SOURCE DATA:
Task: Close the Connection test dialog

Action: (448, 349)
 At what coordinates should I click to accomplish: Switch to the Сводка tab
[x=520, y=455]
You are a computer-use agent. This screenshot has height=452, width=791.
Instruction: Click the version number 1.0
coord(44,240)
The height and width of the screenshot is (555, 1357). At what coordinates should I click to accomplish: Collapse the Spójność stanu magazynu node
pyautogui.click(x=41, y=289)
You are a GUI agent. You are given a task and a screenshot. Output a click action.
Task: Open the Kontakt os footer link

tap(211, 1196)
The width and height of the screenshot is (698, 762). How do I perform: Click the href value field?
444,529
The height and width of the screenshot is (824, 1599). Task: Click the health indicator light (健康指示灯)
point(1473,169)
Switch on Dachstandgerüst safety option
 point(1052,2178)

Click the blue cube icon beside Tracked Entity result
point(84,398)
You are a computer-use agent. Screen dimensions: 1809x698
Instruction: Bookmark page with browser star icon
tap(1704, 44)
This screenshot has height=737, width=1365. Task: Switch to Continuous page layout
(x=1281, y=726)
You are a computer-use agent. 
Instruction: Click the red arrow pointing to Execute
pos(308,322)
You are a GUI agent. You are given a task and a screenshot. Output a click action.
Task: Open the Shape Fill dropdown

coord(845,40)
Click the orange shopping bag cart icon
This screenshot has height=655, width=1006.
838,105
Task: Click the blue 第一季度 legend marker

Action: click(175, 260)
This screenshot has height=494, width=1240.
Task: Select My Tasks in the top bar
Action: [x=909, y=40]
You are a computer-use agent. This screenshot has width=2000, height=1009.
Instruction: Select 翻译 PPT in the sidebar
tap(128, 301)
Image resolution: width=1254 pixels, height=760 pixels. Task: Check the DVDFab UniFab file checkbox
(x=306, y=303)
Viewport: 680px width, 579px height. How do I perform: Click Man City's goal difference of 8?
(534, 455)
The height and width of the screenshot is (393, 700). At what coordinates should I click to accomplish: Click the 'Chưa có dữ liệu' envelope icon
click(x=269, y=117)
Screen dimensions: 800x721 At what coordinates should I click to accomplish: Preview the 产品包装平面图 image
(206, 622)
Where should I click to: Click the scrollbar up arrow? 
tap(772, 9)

EXERCISE AIM: Copy out every record again, letter for letter.

EXERCISE RESULT:
Task: Close the Connection test dialog

Action: (448, 349)
 At what coordinates should I click to accomplish: Switch to the Сводка tab
[x=520, y=455]
You are a computer-use agent. This screenshot has height=452, width=791.
Instruction: Click the version number 1.0
coord(44,240)
The height and width of the screenshot is (555, 1357). At what coordinates should I click to accomplish: Collapse the Spójność stanu magazynu node
pyautogui.click(x=41, y=289)
You are a GUI agent. You are given a task and a screenshot. Output a click action.
Task: Open the Kontakt os footer link

tap(211, 1196)
The width and height of the screenshot is (698, 762). How do I perform: Click the href value field?
444,529
The height and width of the screenshot is (824, 1599). Task: Click the health indicator light (健康指示灯)
point(1473,169)
Switch on Dachstandgerüst safety option
 point(1052,2178)

Click the blue cube icon beside Tracked Entity result
point(84,398)
You are a computer-use agent. Screen dimensions: 1809x698
Instruction: Bookmark page with browser star icon
tap(1704, 44)
This screenshot has height=737, width=1365. Task: Switch to Continuous page layout
(x=1281, y=726)
You are a computer-use agent. 
Instruction: Click the red arrow pointing to Execute
pos(308,322)
You are a GUI agent. You are given a task and a screenshot. Output a click action.
Task: Open the Shape Fill dropdown

coord(845,40)
Click the orange shopping bag cart icon
This screenshot has height=655, width=1006.
838,105
Task: Click the blue 第一季度 legend marker

Action: click(175, 260)
This screenshot has height=494, width=1240.
Task: Select My Tasks in the top bar
Action: [x=909, y=40]
You are a computer-use agent. This screenshot has width=2000, height=1009.
Instruction: Select 翻译 PPT in the sidebar
tap(128, 301)
Image resolution: width=1254 pixels, height=760 pixels. Task: Check the DVDFab UniFab file checkbox
(x=306, y=303)
Viewport: 680px width, 579px height. How do I perform: Click Man City's goal difference of 8?
(534, 455)
The height and width of the screenshot is (393, 700). At what coordinates should I click to accomplish: Click the 'Chưa có dữ liệu' envelope icon
click(x=269, y=117)
Screen dimensions: 800x721 At what coordinates should I click to accomplish: Preview the 产品包装平面图 image
(206, 622)
Where should I click to: Click the scrollbar up arrow? 
tap(772, 9)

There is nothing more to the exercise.